Segundo a Bloomberg, a Standard & Poor’s (S&P) desceu o rating de AAA para AA, "na eminência de menores previsibilidade, estabilidade e políticas efetivas no país".

O corte reflete também “o risco de deterioração das condições de financiamento do país no mercado externo”, com várias questões constitucionais a serem levantadas após a votação de quinta-feira em que a Escócia e a Irlanda do Norte optaram pelo “ficar”.

A empresa de rating atribui ainda ao Reino Unido um "outlook" negativo, que reflete os riscos em termos das “perspetivas da performance económica, fiscal e externa”.

Acrescem “as preocupações com o papel da libra esterlina como moeda de reserva, bem como os riscos para a constituição e para uma economia integrada no Reino Unido se houver outro referendo sobre a independência da Escócia”, diz o documento citado pela Bloomberg.

Moritz Kraemer, responsável máximo pela atribuição de ratings da agência, tinha dito à Bloomberg TV, na sexta-feira, que estariam atentos os desenvolvimentos políticos do desfecho desta votação, bem como aos impactos económicos.

Declarações feitas após o primeiro-ministro britânico, David Cameron, ter anunciado que se vai afastar do cargo, enquanto o Partido Trabalhista está em perfeito tumulto com a demissão de figuras centrais.

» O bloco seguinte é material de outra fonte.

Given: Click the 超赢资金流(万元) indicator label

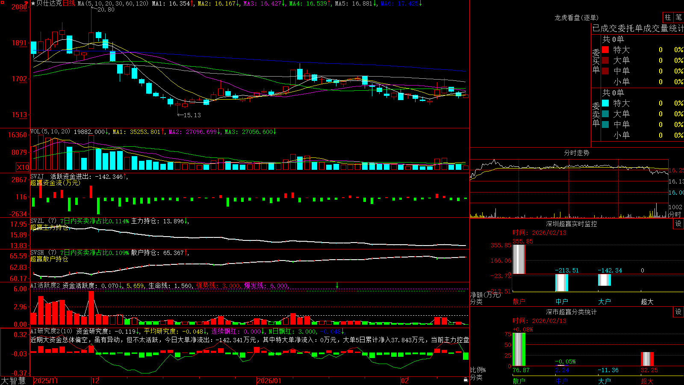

A descida de rating pode ser apenas a primeira no seio das grandes casas de notação mundiais. A Moody’s baixou o "outlook" do país de estável para negativo, logo na sexta-feira.  E tem o nível da dívida um passo abaixo do seu grau mais alto, Aa1. O que significa que pode descer em breve

Já a DBRS reafirmou o triplo A atribuído ao Reino Unido, reafirmando igualmente a perspetiva de "estável" das notações atribuídas à credibilidade creditícia britânica.